We’ve got ourselves an avant-garde pop record dosed up to the eyeballs with good time aesthetics, dirty, lo-fi techniques, and some 80s electronic circuitry. Just so you know, the name is inspired by a piece of Greek mythology (Phaedre, daughter of Minos and Pasiphë) and the group comprises Hooded Fang’s Daniel Lee and April Aliermo, alongside Airick Woodhead from Doldrums.
In Decay packs a funked up guitar riff and a chorus line that sways like some new anti-anthem for the parties underground. It also happens to be an addictive, semi-disco, funky bass-lining tune with a great, slight-dazed vocal from April Aliermo.

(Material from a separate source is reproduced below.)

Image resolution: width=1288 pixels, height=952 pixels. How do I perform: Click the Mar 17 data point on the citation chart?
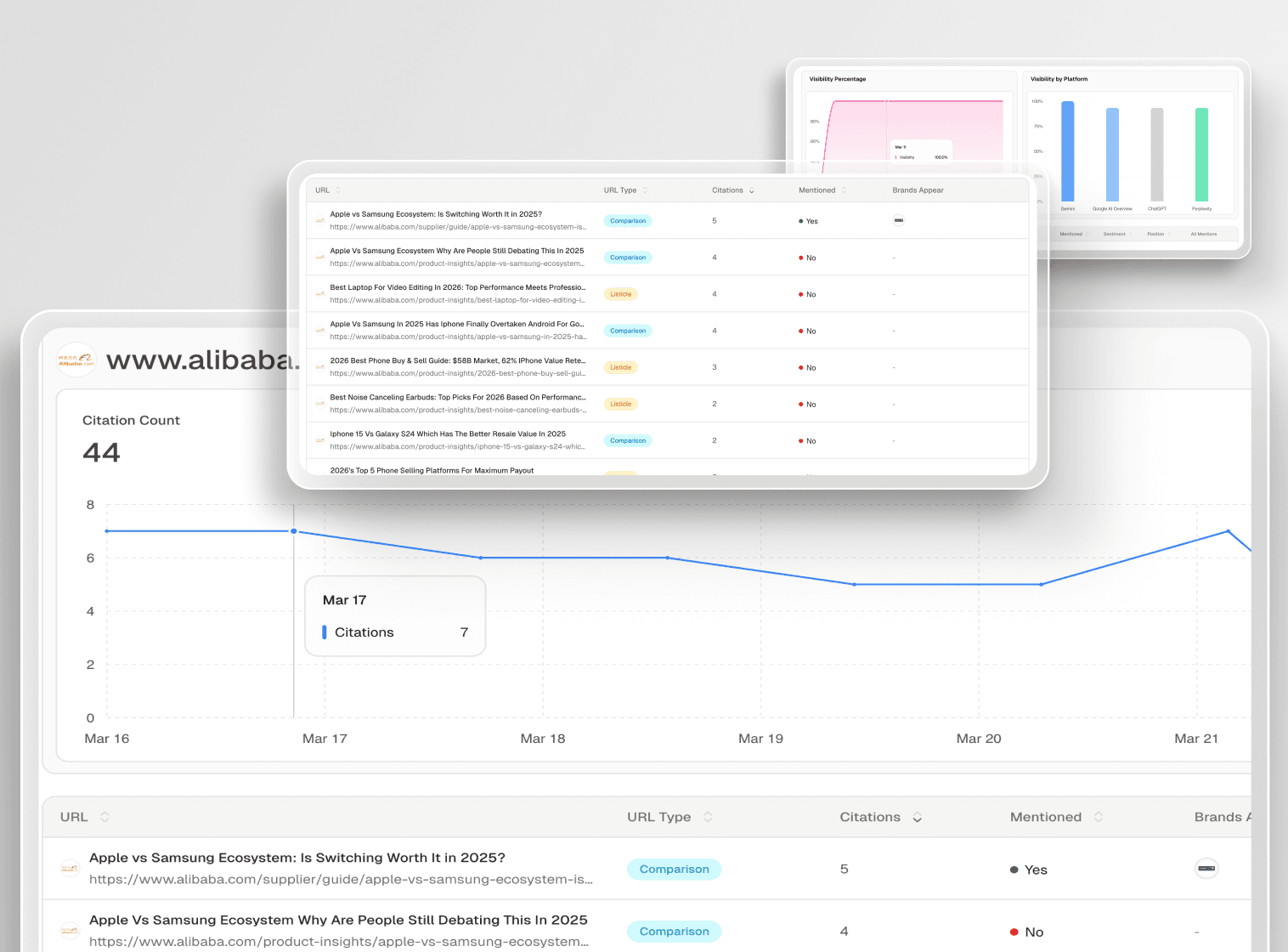click(294, 531)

You feel kind of cool just listening to this, pitched somewhere on the outskirts of everything you thought had it going on – setting up with their own cult rules, Phèdre are refreshing to say the least. You won’t get a hold on it, you’ve got hip hop, golden age, circa early 90s, cutting in on Cold Sunday, followed with a sultry female whisper. Or check the manic electro and strummed storm on Ode to the Swinger. How about when things get dark on Love Ablaze – it’s a simultaneously soulful and swooning nightmare. Crashed snares and whining electrics all fired up.
With their heady mix of vocals (an awesome baritone among them), fuzzy production values and a taste for infectious rhythm, Phèdre seem to be making it up as they go along. So it follows that they’ve recorded one of the most exciting and skewed pop records of 2012 – end of.